A hands-on workshop where you write every piece of a GPT training pipeline yourself, understanding what each component does and why.

Andrej Karpathy's nanoGPT was my first real exposure to LLMs and transformers. Seeing how a working language model could be built in a few hundred lines of PyTorch completely changed how I thought about AI and inspired me to go deeper into the space.

This workshop is my attempt to give others that same experience. nanoGPT targets reproducing GPT-2 (124M params) and covers a lot of ground. This project strips it down to the essentials and scales it to a ~10M param model that trains on a laptop in under an hour — designed to be completed in a single workshop session.

No black-box libraries. No model = AutoModel.from_pretrained(). You build it all.

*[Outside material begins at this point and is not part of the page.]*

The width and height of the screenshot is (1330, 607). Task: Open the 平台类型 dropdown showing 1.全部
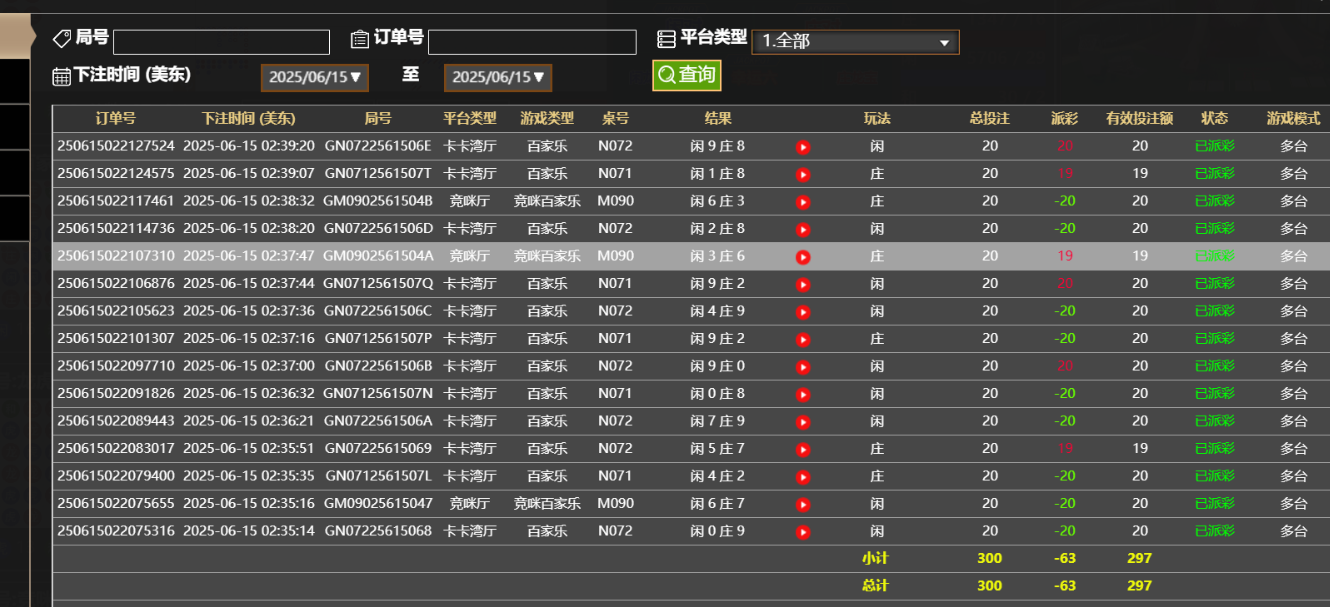tap(855, 42)
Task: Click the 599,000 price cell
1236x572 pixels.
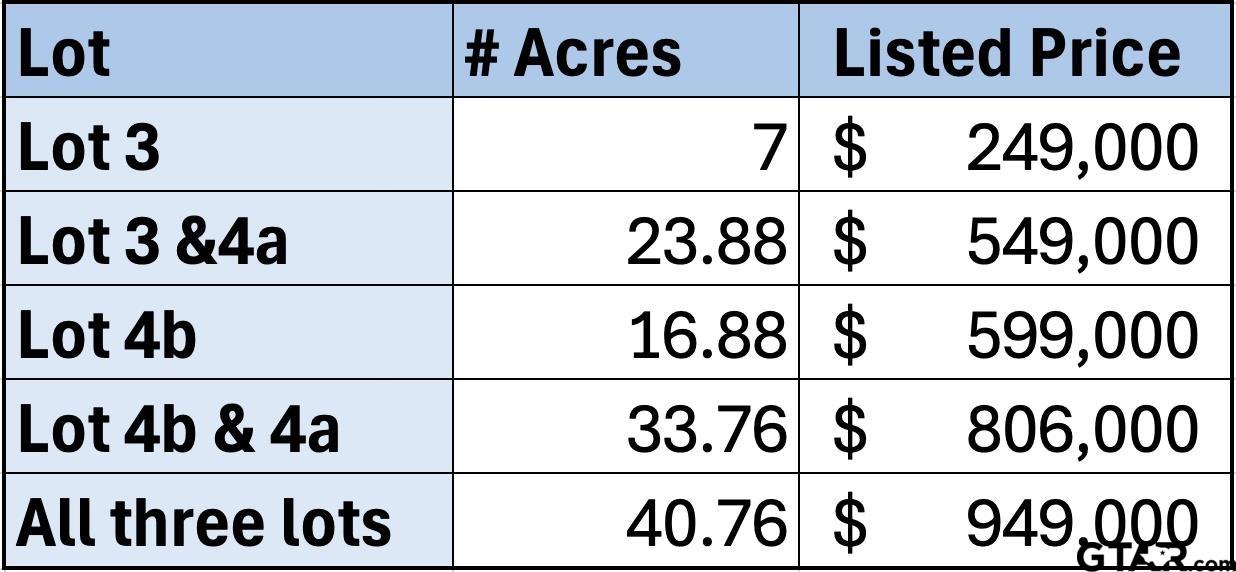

A working GPT model trained from scratch on your MacBook, capable of generating Shakespeare-like text. You'll write:

• Tokenizer — turning text into numbers the model can process
• Model architecture — the transformer: embeddings, attention, feed-forward layers
• Training loop — forward pass, loss, backprop, optimizer, learning rate scheduling
• Text generation — sampling from your trained model

• Any laptop or desktop (Mac, Linux, or Windows)
• Python 3.12+
• Comfort reading Python code (you don't need ML experience)

Training uses Apple Silicon GPU (MPS), NVIDIA GPU (CUDA), or CPU automatically. Also works on Google Colab — upload the files and run with !python train.py.

Install uv if you don't have it:

# macOS / Linux
curl -LsSf https://astral.sh/uv/install.sh | sh

# Windows
powershell -ExecutionPolicy ByPass -c "irm https://astral.sh/uv/install.ps1 | iex"

Then set up the project:

uv sync
mkdir scratchpad && cd scratchpad

If you don't have a local setup, upload the repo to Colab and install dependencies:

!pip install torch numpy tqdm tiktoken

Upload data/shakespeare.txt to your Colab files, then write your code in notebook cells or upload .py files and run them with !python train.py.

Work through the docs in order. Each part walks you through writing a piece of the pipeline, explaining what each component does and why. By the end, you'll have a working model.py, train.py, and generate.py that you wrote yourself.

Input Text
    │
    ▼
┌─────────────────┐
│   Tokenizer     │  "hello" → [20, 43, 50, 50, 53]  (character-level)
└────────┬────────┘
         ▼
┌─────────────────┐
│  Token Embed +  │  token IDs → vectors (n_embd dimensions)
│  Position Embed │  + positional information
└────────┬────────┘
         ▼
┌─────────────────┐
│  Transformer    │  × n_layer
│  Block:         │
│  ┌────────────┐ │
│  │ LayerNorm  │ │
│  │ Self-Attn  │ │  n_head parallel attention heads
│  │ + Residual │ │
│  ├────────────┤ │
│  │ LayerNorm  │ │
│  │ MLP (FFN)  │ │  expand 4x, GELU, project back
│  │ + Residual │ │
│  └────────────┘ │
└────────┬────────┘
         ▼
┌─────────────────┐
│   LayerNorm     │
│   Linear → logits│  vocab_size outputs (probability over next token)
└─────────────────┘

All configs use character-level tokenization (vocab_size=65) and block_size=256.

This workshop uses character-level tokenization on Shakespeare. BPE tokenization (GPT-2's 50k vocab) doesn't work on small datasets — most token bigrams are too rare for the model to learn patterns from.

Part 5 covers switching to BPE for larger datasets.